I am saying that things can be both bad and better. Think of the world as a premature baby in an incubator. The baby’s health status is extremely bad, and her breathing, heart rate, and other important signs are tracked constantly so that changes for better or worse can quickly be seen. After a week, she is getting a lot better. On all the main measures, she is improving, but she still has to stay in the incubator because her health is still critical. Does it make sense to say that the infant’s situation is improving? Yes. Absolutely. Does it make sense to say it is bad? Yes, absolutely. Does saying ‘things are improving’ imply that everything is fine, and we should all relax and not worry? No, not at all. Is it helpful to have to choose between bad and improving? Definitely not. It’s both. It’s both bad and better. Better, and bad, at the same time. That is how we must think about the current state of the world.

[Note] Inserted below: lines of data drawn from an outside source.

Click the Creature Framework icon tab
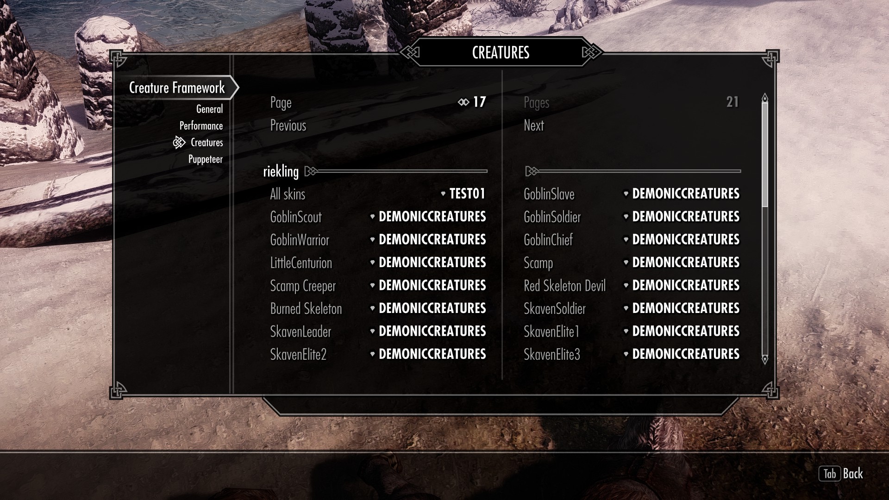The height and width of the screenshot is (500, 889). [x=176, y=87]
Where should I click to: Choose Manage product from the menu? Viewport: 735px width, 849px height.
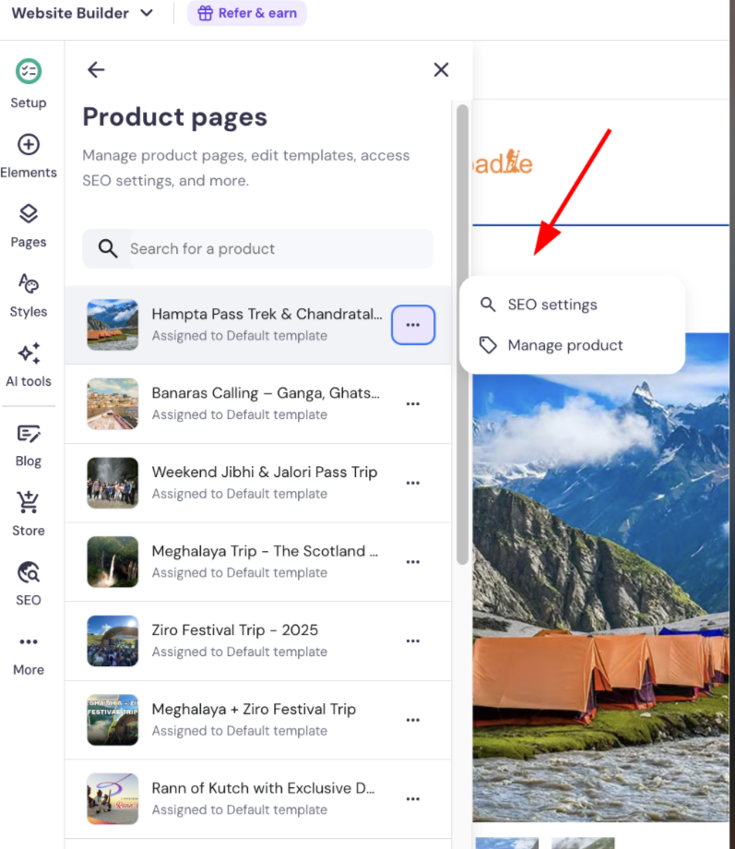point(564,345)
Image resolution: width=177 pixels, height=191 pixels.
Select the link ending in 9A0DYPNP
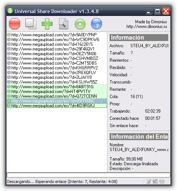coord(57,35)
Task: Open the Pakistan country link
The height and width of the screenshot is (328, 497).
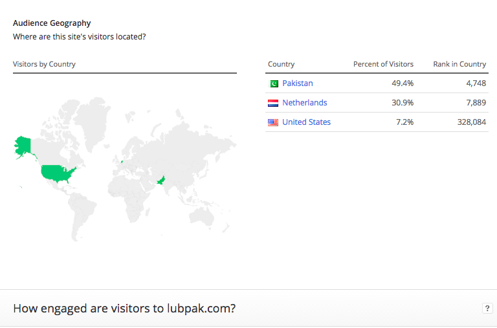Action: 298,83
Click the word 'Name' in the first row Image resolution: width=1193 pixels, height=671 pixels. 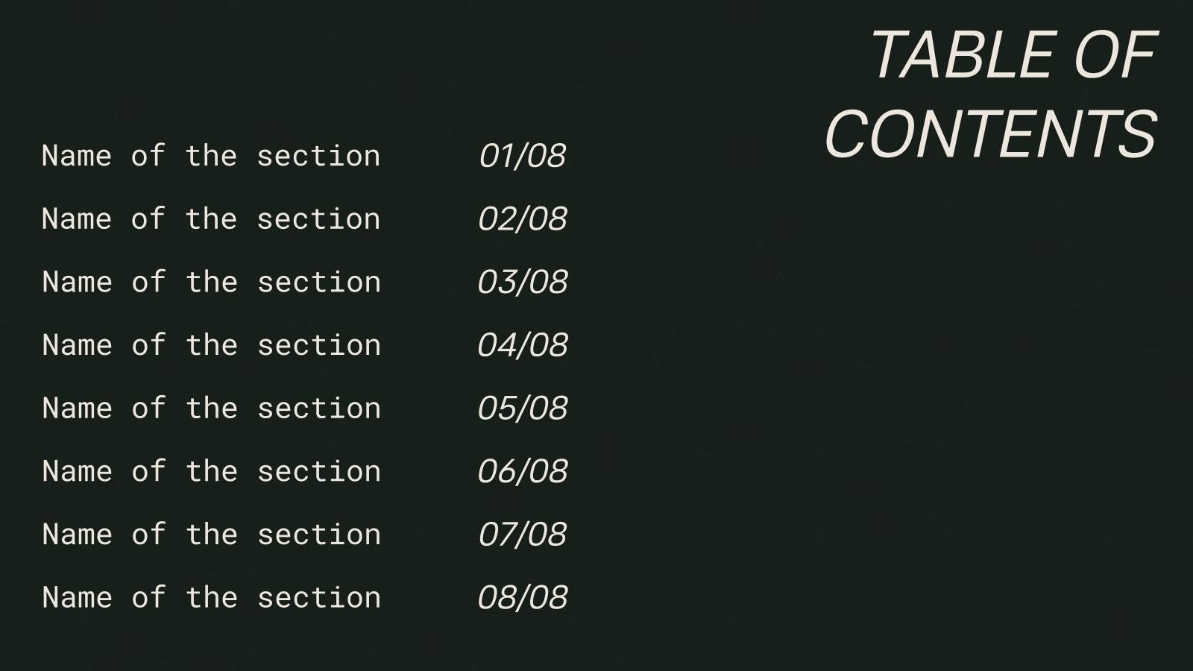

What do you think are the key challenges and opportunities in advancing a progress studies agenda?

I think it’s important to remember that progress studies is still an emerging field of research and communication; there’s still a great deal of room for improvement regarding how the message is communicated and what shapes the movement. The movement is at the bottom of the s-curve of innovation and growth, which is both a major challenge and a major opportunity. Very few people understand the incredible progress humanity has made over the last 200 years, and still, fewer are aware that there are dozens of people who are dedicating their lives to understanding and communicating that progress with the hope of inspiring a better future. The progress studies movement is poised, over the next decade, to work toward helping guide culture and policy with a mission to improve human flourishing still further. The great thing about being at the bottom of the s-curve is that you haven’t exhausted all the low-hanging fruit, nor have you run out of steam to innovate and improve the mission delivery. In the coming two years, we’re going to see more books, more Youtube channels, more podcasts, and more thinkers working on progress communications. While it’s still too early to say what those innovations will look like, what can be said with unequivocal confidence is that the best is yet to come.

What are you hoping to achieve in your new role with the Archbridge Institute?

Within the scope of this current role, I’m looking forward to writing and speaking on progress studies and human flourishing. Through 2023, I’ll be bringing original work to the Archbridge Institute that helps shape the progress studies movement and influence, albeit modestly, the current zeitgeist toward a more solutionist and abundant future.